GMX-Kunden müssen mit bösen Überraschungen rechnen

MDR INFO, 11.06.12
GMX ist ein großer Anbieter von Gratis-E-Mail-Konten in Deutschland. E-Mails sind vertraulich wie Briefe, doch auch immer wieder das Ziel von Gaunern, die daraus einen Gewinn erzielen wollen. So auch jetzt. GMX-Konten wurden regelrecht gekapert.

GMX-Kunden müssen zur Zeit mit bösen Überraschungen rechnen. Nach und nach werden Passwörter entschlüsselt und die Konten von Unbekannten übernommen. Bei GMX wollte man nichts über die Anzahl der E-Mail-Accounts sagen, die betroffen sind. Überhaupt war man auch nicht bereit sich vor dem Mikrofon zu sprechen. Doch Experten sind alarmiert, wie Thorsten Urbanski von der Internetsicherheits-Firma GDATA.
Wir haben seit letzter Woche beobachtet, dass vermehrt Spam, von GMX-Kunden versandt wurde. Dann aber auch haben uns Anrufe von Kunden, die Nachfragen bezüglich Konten, ob die geknackt wurden oder nicht. Und wir konnten in der Tat feststellen, dass dort eine aktuelle Spam-Kampagne mit gekaperten GMX-Konten stattgefunden hat.
Das System ist simpel – auch wenn die Hintermänner bislang unbekannt sind: Ein Programm nimmt sich aus der Ferne alle E-Mail-Konten vor und probiert Passwörter aus. Da die meisten Internet-Nutzer relativ einfache Passwörter haben, nutzt  dieses Programm Wörter aus dem Duden. Innerhalb von Sekunden sind die durchprobiert. Wer dann ein Passwort wie „Leipzig“, „Blume“ oder „Auto“ hat, dessen Account ist sofort geknackt. Sicherer ist es übrigens, – und das ist ein wichtiger Tipp! – sinnlose Kombinationen aus Buchstaben, Zahlen und Sonderzeichen zu nutzen.
Als GMX-Kunde erkennt man eine illegale Aktivität daran, dass bei der Anmeldung über fehlgeschlagene Login-Versuche in roten Buchstaben informiert wird. Nutzer berichten, dass es innerhalb kurzer Zeit zwischen 30 und über 2.000 Versuche gab. Wer das entdeckt, sollte sofort sein Passwort ändern. Was aber genau wollen die Eindringlinge mit den E-Mail-Konten erreichen? Thorsten Urbanski:
Zum einen werden diese Konten  natürlich selber auch genutzt, um an Adressdaten zu kommen, das heißt  alle Adressdaten, sie Sie so drin haben von E-Mail-Kunden, Ihres Freundeskreises, aber auch, wenn jemand dort berufliche Kontakte gespeichert hat. Das haben natürlich die Täter versucht abzugreifen, um dann an diese Personen entsprechende Spams zu verschicken. Dafür genutzt werden dann natürlich auch die GMX-Konten selbst.

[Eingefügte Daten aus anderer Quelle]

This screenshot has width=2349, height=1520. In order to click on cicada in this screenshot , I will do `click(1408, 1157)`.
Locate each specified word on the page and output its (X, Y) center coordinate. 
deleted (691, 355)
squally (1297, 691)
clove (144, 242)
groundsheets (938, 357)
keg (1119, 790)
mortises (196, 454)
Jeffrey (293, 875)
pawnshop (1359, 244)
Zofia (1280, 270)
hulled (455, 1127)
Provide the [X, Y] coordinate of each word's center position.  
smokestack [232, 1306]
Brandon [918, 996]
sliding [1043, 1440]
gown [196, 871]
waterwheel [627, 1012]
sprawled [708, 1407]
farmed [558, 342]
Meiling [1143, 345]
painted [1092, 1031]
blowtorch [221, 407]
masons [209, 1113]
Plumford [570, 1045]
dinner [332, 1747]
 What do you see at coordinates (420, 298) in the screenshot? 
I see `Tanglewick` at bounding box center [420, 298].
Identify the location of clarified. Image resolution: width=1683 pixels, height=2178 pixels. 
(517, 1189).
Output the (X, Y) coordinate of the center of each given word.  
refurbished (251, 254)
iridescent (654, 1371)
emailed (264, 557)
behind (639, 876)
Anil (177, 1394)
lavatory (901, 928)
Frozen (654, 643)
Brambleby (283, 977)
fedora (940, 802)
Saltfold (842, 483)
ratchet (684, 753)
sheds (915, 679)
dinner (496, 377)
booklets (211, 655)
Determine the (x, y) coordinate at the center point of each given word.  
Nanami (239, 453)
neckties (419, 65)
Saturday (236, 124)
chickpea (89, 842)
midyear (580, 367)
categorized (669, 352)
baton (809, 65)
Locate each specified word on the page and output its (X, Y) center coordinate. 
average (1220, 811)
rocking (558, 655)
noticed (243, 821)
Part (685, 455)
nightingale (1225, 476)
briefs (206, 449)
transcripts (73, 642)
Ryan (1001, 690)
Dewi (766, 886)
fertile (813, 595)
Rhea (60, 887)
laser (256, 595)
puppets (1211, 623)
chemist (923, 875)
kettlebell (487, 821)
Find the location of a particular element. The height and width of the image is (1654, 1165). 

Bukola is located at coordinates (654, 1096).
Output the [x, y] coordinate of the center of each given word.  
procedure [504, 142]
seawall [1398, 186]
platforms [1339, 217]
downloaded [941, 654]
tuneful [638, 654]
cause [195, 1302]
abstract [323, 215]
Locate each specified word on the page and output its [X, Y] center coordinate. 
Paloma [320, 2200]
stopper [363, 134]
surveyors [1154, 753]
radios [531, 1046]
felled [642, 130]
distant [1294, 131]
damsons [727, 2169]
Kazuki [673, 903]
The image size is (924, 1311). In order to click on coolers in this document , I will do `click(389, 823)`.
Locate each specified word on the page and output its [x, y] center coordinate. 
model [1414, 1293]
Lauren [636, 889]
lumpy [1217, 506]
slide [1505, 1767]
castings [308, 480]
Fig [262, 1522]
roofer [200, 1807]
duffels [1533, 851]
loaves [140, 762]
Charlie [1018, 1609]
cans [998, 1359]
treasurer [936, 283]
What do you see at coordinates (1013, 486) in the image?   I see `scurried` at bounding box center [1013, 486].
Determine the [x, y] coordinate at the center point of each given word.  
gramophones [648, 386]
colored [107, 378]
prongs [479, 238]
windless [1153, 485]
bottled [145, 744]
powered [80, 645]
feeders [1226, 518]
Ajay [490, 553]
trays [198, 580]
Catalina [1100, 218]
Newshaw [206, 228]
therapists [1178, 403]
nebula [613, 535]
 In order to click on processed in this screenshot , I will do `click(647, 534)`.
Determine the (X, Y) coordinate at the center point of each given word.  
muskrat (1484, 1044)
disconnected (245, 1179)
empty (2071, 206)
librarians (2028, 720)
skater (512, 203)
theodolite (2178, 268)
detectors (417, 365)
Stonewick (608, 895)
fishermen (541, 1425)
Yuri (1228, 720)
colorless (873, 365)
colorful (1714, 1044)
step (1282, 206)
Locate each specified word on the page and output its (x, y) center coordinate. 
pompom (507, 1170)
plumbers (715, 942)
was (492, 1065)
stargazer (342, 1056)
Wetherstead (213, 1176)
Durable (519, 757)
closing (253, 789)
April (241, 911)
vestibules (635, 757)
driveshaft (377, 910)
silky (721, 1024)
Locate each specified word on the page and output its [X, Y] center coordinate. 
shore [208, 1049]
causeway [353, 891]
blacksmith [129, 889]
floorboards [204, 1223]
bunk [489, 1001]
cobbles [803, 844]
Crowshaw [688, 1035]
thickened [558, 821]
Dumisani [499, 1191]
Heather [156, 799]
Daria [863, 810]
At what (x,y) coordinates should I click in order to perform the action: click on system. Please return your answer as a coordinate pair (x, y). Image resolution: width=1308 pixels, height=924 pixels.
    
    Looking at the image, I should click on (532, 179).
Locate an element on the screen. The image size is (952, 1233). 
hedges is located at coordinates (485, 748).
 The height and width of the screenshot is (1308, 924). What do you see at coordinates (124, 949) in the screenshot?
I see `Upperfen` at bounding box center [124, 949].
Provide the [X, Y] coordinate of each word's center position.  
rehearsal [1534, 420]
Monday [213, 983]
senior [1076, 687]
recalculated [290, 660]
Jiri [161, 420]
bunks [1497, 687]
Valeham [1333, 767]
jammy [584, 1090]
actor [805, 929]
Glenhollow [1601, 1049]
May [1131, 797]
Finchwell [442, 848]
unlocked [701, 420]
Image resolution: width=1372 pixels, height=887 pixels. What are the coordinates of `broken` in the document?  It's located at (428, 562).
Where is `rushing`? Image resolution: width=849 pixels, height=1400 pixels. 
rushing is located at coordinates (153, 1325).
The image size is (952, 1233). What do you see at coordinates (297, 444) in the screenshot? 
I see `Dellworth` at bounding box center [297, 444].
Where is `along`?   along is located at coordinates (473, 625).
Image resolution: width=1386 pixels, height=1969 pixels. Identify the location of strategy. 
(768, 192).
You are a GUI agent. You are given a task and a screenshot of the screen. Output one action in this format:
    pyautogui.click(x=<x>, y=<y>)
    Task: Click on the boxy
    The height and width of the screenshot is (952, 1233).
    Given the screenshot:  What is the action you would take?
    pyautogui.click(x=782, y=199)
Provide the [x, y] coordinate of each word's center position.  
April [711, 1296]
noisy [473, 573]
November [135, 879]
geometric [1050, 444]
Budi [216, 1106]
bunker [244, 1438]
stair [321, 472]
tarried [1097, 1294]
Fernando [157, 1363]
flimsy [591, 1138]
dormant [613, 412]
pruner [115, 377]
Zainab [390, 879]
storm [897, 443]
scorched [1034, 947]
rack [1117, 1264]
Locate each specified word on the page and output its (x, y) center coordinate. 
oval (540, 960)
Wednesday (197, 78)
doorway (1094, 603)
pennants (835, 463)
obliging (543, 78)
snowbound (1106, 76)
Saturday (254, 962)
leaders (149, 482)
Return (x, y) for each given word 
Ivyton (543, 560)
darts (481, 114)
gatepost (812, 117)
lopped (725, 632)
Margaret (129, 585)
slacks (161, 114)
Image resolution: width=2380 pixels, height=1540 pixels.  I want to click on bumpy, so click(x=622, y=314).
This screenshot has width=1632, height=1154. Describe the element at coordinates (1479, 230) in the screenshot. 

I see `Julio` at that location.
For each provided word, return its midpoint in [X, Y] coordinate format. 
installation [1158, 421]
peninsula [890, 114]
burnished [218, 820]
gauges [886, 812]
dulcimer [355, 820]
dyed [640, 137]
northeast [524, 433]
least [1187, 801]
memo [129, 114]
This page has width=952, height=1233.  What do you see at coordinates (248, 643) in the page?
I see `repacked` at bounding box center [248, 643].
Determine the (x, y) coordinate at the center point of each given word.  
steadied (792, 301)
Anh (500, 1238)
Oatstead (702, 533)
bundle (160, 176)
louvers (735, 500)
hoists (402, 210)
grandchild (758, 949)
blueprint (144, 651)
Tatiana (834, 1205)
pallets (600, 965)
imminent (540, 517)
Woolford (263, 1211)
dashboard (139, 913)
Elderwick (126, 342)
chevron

Im aktuellen Fall verschickt der vermeidliche Absender – der dem Empfänger ja persönlich vertraut ist, weil der im Adressverzeichnis steht – Werbe-Empfehlungen für das Abnehmen. Schlankheitstipps also, thematisch passend zur Bikini-Sommer-Saison. Doch das ist nur eine Form, wie das Konto genutzt. Hinter den Spams – der unerwünschten Werbung – steckt eine ganze Industrie. Für die Internetsicherheits-Firma GDATA ein altbekanntes Problem. Thorsten Urbanski kennt sogar den Schmarzmarktpreis für das das Verschicken der unerwünschten Mails – und der ist erstaunlich niedrig.
Da liegt aktuell der Preis für roundabout 1 Million Spammails, die ich verschicken will, das kriege ich schon für unter 100 US-Dollar. Das ist also relativ wenig. Und ich kann dort auch gleichzeitig noch die Adressen einkaufen. Da liegen wir ungefähr bei einer Million E-Mail-Adressen knapp auch unter 200 US-Dollar.
GMX informiert betroffene Kunden jetzt auch per Mail – an eine Zweit-E-Mailadresse, wenn diese hinterlegt ist. Und immer wieder der Hinweis: Je unlogischer und komplizierter ein Passwort, umso sicherer ist.